◆ WHAT IS ASKED ◆
Convert the stretch of lines from the line that contains "This screenshot has height=224, width=354." through the line that contains "(x=91, y=335)" into a numbered list, leaving out blank lines.

=======

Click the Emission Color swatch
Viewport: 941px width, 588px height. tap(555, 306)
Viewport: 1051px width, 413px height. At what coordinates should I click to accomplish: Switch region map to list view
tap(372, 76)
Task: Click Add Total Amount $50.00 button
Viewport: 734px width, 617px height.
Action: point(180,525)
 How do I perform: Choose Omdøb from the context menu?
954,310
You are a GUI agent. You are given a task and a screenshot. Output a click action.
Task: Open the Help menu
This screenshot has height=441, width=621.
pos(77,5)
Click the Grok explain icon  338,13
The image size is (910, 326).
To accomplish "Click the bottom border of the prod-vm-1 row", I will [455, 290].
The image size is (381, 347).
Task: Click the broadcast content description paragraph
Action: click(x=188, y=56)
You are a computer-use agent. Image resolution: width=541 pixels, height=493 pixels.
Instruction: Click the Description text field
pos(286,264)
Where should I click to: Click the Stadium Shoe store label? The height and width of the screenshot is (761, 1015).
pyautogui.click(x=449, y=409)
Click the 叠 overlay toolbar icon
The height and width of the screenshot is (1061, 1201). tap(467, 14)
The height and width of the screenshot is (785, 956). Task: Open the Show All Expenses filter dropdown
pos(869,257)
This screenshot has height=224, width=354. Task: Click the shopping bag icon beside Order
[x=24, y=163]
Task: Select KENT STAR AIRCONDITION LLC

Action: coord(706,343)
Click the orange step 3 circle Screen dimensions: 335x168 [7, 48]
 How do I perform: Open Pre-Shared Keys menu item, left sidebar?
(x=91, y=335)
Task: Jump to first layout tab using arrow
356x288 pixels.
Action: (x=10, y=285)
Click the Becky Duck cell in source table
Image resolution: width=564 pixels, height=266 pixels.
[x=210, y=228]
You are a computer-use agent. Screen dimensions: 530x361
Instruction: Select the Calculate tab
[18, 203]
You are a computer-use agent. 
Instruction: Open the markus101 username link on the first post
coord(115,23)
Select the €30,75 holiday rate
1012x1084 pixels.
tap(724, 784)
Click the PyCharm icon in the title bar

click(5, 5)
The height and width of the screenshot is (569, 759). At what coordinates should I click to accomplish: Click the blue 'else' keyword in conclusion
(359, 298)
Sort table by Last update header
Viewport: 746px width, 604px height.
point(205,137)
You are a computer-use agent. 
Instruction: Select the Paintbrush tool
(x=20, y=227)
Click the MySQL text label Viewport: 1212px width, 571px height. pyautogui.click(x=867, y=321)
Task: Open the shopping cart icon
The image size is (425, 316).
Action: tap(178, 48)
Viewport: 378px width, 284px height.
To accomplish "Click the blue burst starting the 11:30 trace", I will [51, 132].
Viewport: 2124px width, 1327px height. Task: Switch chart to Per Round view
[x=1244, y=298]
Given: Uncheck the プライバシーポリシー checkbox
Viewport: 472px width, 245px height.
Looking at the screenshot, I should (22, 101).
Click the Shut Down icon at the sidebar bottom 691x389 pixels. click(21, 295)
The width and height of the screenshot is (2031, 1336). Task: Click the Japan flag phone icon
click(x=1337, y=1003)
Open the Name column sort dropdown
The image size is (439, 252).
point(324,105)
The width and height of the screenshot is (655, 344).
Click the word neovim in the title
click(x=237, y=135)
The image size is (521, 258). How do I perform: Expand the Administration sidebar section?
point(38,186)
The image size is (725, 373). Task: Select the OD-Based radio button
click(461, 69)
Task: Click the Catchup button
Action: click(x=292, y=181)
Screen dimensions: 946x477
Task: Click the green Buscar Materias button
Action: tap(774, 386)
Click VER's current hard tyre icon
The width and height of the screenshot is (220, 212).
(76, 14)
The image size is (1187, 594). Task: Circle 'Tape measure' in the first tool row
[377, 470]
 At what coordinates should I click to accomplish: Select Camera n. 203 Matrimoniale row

=======

◆ RESPONSE TO THE EXERCISE ◆
1. This screenshot has height=224, width=354. Task: Click the shopping bag icon beside Order
2. [x=24, y=163]
3. Task: Select KENT STAR AIRCONDITION LLC
4. Action: coord(706,343)
5. Click the orange step 3 circle Screen dimensions: 335x168 [7, 48]
6.  How do I perform: Open Pre-Shared Keys menu item, left sidebar?
7. (x=91, y=335)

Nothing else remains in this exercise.